Data entries

++++

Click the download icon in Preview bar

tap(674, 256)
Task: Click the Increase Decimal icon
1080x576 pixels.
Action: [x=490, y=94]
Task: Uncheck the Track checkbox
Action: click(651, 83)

++++

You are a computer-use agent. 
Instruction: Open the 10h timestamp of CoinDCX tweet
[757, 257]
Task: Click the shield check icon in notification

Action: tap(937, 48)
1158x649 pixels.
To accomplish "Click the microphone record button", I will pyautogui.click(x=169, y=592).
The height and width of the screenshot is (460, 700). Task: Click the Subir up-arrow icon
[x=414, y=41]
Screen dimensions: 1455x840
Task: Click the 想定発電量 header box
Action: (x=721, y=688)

++++

What is required
Repeat the data word for word, beginning at the line that contains "Click the download icon in Preview bar" and stopping after the line that contains "Action: click(651, 83)".

Correct output
Click the download icon in Preview bar

tap(674, 256)
Task: Click the Increase Decimal icon
1080x576 pixels.
Action: [x=490, y=94]
Task: Uncheck the Track checkbox
Action: click(651, 83)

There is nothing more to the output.